WORK ORDER: Show each line of the listing in which the word "agent" occurs.

EXERCISE INPUT:
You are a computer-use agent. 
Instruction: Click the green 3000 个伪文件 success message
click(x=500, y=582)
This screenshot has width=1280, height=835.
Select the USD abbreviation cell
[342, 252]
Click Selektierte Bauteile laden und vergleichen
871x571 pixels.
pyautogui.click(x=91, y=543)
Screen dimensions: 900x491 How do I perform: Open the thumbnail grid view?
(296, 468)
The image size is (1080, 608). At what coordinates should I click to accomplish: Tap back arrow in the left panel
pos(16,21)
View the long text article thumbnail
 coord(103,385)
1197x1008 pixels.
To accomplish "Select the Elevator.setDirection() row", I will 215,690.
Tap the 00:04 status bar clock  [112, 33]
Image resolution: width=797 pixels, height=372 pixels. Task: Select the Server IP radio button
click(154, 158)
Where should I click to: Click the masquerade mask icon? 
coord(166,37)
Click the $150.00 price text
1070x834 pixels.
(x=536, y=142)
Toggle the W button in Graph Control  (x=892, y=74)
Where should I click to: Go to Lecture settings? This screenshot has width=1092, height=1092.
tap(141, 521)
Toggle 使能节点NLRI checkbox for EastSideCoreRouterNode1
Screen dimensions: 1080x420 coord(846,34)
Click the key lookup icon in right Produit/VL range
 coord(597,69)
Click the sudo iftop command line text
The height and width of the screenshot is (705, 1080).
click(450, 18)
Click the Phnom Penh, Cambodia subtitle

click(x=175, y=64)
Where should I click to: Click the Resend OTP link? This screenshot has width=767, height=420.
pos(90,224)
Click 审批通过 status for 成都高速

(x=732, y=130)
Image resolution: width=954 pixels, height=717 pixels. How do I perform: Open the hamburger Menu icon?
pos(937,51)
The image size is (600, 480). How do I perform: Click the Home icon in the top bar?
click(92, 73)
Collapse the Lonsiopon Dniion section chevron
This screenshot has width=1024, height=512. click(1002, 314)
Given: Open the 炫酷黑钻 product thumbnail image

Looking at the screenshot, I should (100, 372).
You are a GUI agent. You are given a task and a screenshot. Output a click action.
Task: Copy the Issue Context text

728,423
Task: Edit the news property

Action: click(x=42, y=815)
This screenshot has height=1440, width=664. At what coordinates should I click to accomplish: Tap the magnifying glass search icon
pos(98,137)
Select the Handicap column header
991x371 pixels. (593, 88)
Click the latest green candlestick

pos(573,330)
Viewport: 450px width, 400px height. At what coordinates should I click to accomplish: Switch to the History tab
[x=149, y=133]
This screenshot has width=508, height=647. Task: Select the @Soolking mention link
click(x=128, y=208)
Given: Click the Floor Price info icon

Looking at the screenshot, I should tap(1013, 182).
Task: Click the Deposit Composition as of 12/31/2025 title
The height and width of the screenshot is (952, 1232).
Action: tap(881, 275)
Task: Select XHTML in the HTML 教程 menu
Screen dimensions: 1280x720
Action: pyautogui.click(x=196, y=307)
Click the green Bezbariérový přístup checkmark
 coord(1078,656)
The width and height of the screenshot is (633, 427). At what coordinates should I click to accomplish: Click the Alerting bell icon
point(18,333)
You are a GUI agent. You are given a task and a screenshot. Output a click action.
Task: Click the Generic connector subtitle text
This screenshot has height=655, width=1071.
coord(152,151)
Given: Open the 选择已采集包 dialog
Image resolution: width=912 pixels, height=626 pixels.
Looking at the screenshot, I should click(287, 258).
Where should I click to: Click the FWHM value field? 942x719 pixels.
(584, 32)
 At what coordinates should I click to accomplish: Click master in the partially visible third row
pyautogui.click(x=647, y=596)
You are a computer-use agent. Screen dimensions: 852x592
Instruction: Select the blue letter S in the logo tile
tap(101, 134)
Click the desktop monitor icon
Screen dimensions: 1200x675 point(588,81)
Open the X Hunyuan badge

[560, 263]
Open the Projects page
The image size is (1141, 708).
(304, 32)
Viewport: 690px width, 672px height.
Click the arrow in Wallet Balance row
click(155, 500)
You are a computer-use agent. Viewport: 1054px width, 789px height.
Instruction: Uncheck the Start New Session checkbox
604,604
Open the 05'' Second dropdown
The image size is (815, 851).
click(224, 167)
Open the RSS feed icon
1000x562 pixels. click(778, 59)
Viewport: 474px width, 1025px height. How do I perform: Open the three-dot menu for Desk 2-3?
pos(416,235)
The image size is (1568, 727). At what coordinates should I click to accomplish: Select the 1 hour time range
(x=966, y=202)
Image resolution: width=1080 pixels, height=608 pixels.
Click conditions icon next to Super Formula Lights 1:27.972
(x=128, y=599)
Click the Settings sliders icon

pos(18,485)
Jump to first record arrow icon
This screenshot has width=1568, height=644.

PROBLEM SOLUTION:
You are a computer-use agent. 
You are a GUI agent. You are given a task and a screenshot. Output a click action.
You are a GUI agent. You are given a task and a screenshot. Output a click action.
You are a computer-use agent. Screen dimensions: 852x592
You are a computer-use agent. Viewport: 1054px width, 789px height.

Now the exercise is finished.